Aaron C. Tan1, Do-Youn Oh2, Yee Chao3, Chih-Yi Hsieh4, Wei-Ling Chang4, Fenny Isanto4, Ying-Chen Chen4, Mark McHale4, Bertil Lindmark4, Matthew C. H. Ng1
Background: Varlitinib is a nanomolar inhibitor of EGFR, HER2, and HER4 and has shown potent anti-tumor activity as monotherapy in preclinical BTC models. During phase (Ph) 1 development, significant tumor shrinkage was observed in biliary tract cancer (BTC) patients (pts). Tissue microarray analysis has revealed that ~70% of BTC pts exhibit HER overexpression, suggesting varlitinib could be beneficial in BTC.
Methods: Data from BTC pts were pooled from 3 Ph1 trials of varlitinib (dosed 200–500 mg BID) in combination with cisplatin and 5-FU/capecitabine (cape) (study 002); oxaliplatin and 5-FU/cape (study 002SG); cisplatin and gemcitabine (study 007). The depth of tumor response, disease control rate (DCR), and treatment-related adverse events (TRAEs) were analysed.

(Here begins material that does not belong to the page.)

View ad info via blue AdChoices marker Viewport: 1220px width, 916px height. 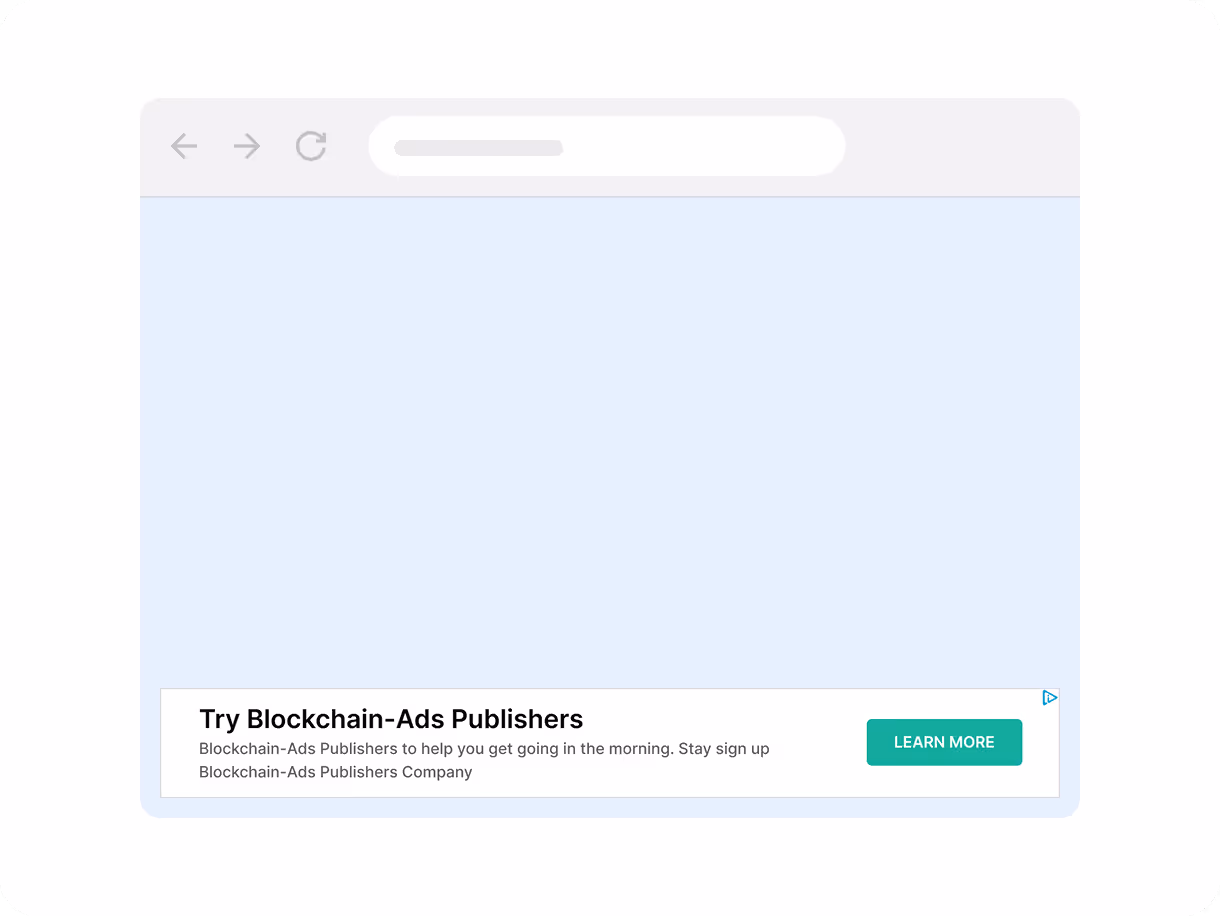tap(1049, 697)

Results: As of 12 June 2018, 43 pts were recruited: 12 (27.9%); 10 (23.3%) and 21 (48.8%) from study 002; 002SG and 007 respectively. Studies 002SG and 007 were still ongoing at data cut-off. Twenty (46.5%) pts were male and the median age was 62 years (range, 42–82 years). Most tumors were cholangiocarcinoma (74.4%), followed by gallbladder cancer (16.3%) and carcinoma of the ampulla of Vater (9.3%). Fourteen (32.6%) pts had received ≥1 prior lines of treatment. Of the 37 pts evaluable for efficacy (those with measurable disease and received ≥1 dose of treatment), partial responses were observed in 10 (27.0%) pts and stable disease in 16 (43.2%) pts, with a DCR of 70.3%. The median depth of tumor response was −10.8% (range, −87.1% to 49.5%). Of 43 pts, the most frequent (≥30%) TRAE (any grade) were fatigue (37%), decreased appetite (34%), and nausea (32%) and the most common grade ≥3 TRAE were hyperbilirubinemia (12%), increased AST (9%), and neutropenia (9%). The median PFS data is not matured and will be provided if evaluable at the time of presentation.
Conclusions: Varlitinib with platinum-based chemotherapy has a promising efficacy and safety profile in BTC. A Ph2/3 randomised study of varlitinib and cape in 2nd line BTC and a Ph1b/2 study of varlitinib with platinum-based chemotherapy in 1st line BTC are ongoing.